American Theatre and Drama Society Conference 2005

“Writing, Teaching, Performing America,” March 3-5, University of Kansas, Lawrence KS.
Panel: “Susan Glaspell: Playwright Shaping/Transforming American Identity and Drama.”
Chair: Barbara Ozieblo, Universidad de Málaga.

Papers: “Revisions of Gender and the Lesbian Continuum: Relations Among Women in the Life and Dramatic Works of Susan Glaspell,” Cheryl Black, University of Missouri;

“Woman’s Honor or Virtue Unrewarded: Glaspell’s Parodic Challenge to Ideologies of Sexual Conduct in the Early Decades of the 20th Century,” Sharon Friedman, Gallatin School, New York University;

“Glaspell and the Discourse of American Taste,” J. Ellen Gainor (Cornell University)

“Drama and Cultural Pluralism in the America of Susan Glaspell’s Inheritors,” Noelia Hernando-Real, Universidad Autónoma de Madrid;

“Glaspell’s Modernist New Woman in The Verge and Other Plays,” Barbara Ozieblo, Universidad de Málaga;

“Susan Glaspell and the Politics of Performing Women,” Monica Stufft, University of California, Berkeley.

The Susan Glaspell Society panel at the ATDS/University of Kansas Conference had a good audience and panelists gave papers that opened up new topics for Glaspell research. Cheryl began the session with an investigation of the lesbian continuum in Glaspell’s writing, showing how an understanding of the invention of compulsory hetereosexuality as a political and economic institution in American life can provide us with new insights into her work. Sharon examined Glaspell’s use of parody in Woman’s Honor and argued that it allowed her to think backward at the same time that she thinks forward with ironic critical distance. Ellen Gainor explored the conflicting categories of the commercial and the purely artistic, or the modernist and the avant-garde as applied to Glaspell’s fiction and plays and the consequences of using such labels. Noelia deconstructed Inheritors from the critical stance provided by cultural pluralism and was able to show how Glaspell rethinks the concept of American identity in this play in a way that can only be labeled as radical. Basia (Barbara) looked at Glaspell’s relationship with her audience in Chains of Dew and The Verge, indicating that the different types of protagonist and tones of the two plays reveal a response to her attempt to write for Broadway. The session ended with Monica who explored the communities of women that the theatre brought together, and the new set of possibilities and material and ideological constraints that work for groups such as the Provincetown Players or the Ziegfield Girls offered women.

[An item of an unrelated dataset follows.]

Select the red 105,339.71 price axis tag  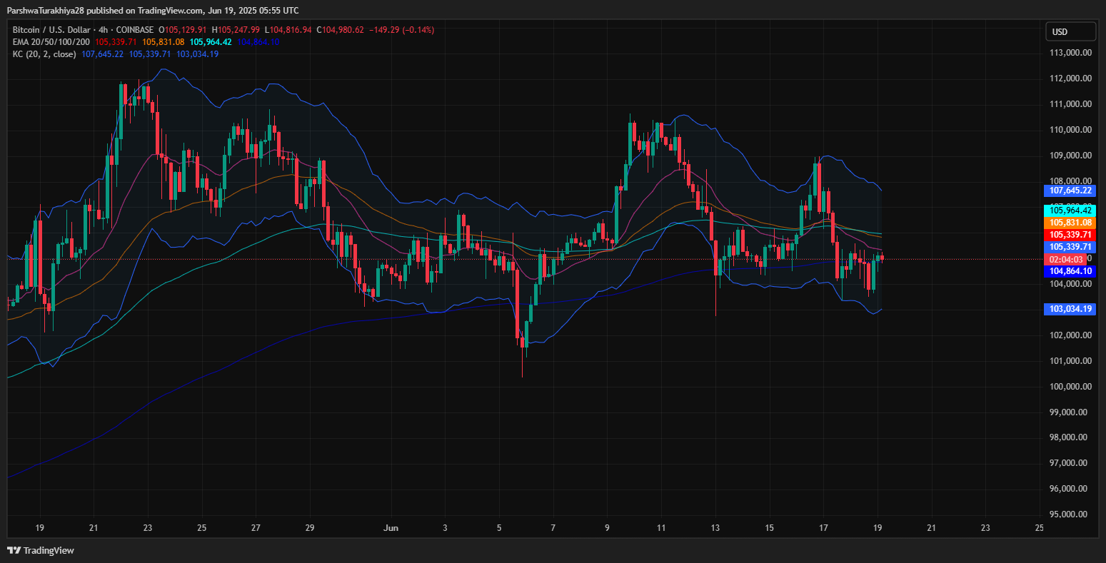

On Friday evening there was a staged reading of Inheritors, in a version that had been cut and prepared by Iris Fischer, and directed by Erin Jones. Ellen Gainor read Olivia Morton and Isabel Fejevary and, in spite of an oncoming cold, was magnificent. We all agreed that hearing/seeing Inheritors gave us new insights into the play and emphasized its relevance to today’s world and events. The SGS web site provides this version of Inheritors, (see link on Performances page) making the abridged text available for future productions.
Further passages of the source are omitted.